___ EXCERPT ___

Six years have gone by with sorrow, but life goes on. Fortunately, we were supported unconditionally by many people, including nurses and strangers. In 2006, I participated in a reunion hosted by the Children’s Cancer Foundation. The reunion aimed to mourn the passing of children and for parents to express their sadness and reminisce the memories of the deceased ones. During the event, flowers were dedicated to the children, and at that moment many of the parents became emotional. Instead of hiding the pain that had been bottled in their hearts for a very long time, they burst into tears. I also felt a heart-wrenching sadness watching this scene.
At that moment, I realised the influence and the rejuvenating power of support. If only we, the parents who have lost a child, take a step forward to let those who love us guide us in our loss and sorrow, we can gradually let aside our sadness. Encouraging, empathising and supporting the parents who had similar experiences is the anchor that we may hold on to for comfort and rest.

___ EXTRACTED DATA ___

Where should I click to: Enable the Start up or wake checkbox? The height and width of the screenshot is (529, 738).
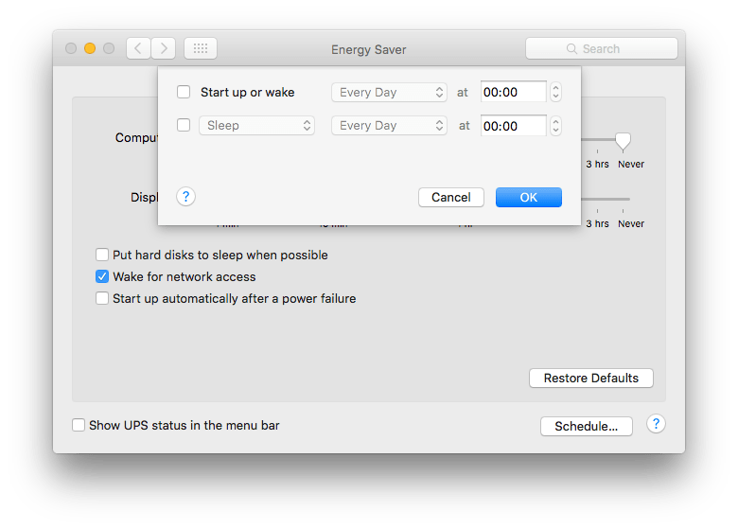tap(184, 93)
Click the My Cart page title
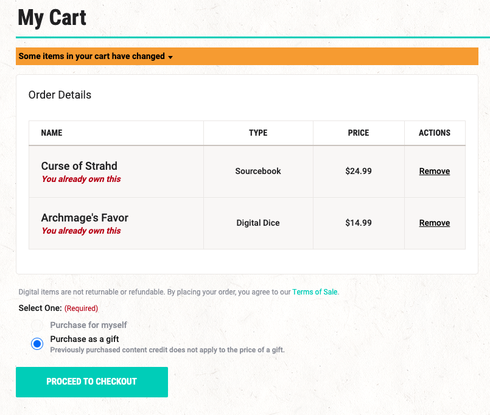 click(52, 18)
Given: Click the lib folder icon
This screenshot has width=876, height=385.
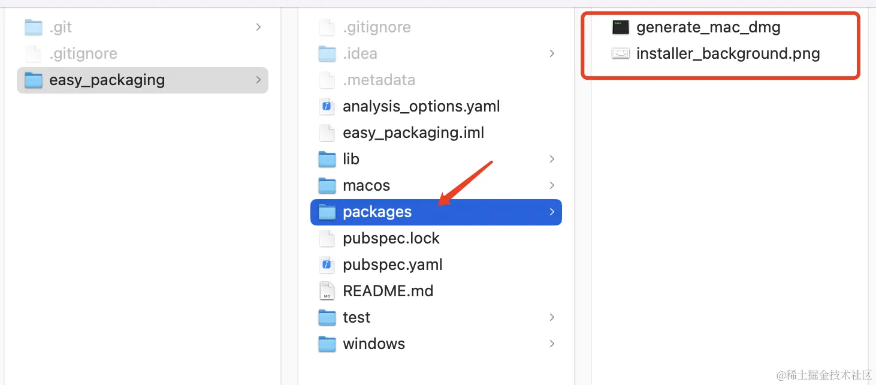Looking at the screenshot, I should coord(327,159).
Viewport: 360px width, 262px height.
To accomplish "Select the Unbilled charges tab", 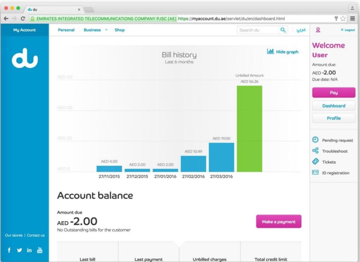I will pyautogui.click(x=210, y=259).
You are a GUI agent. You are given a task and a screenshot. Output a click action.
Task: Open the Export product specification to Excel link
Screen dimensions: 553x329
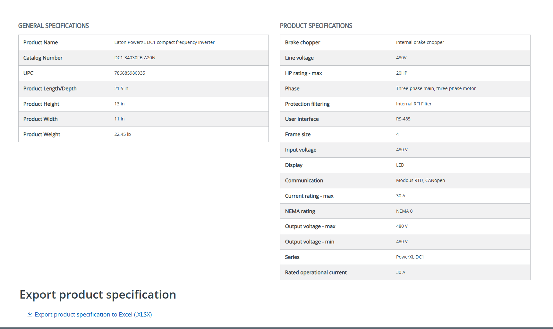(93, 315)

___

According to the passage about the bereaved parents' reunion, in what year did the writer attend the reunion hosted by the Children's Cancer Foundation? Nothing in the entries is needed here.

▸ REPLY: 2006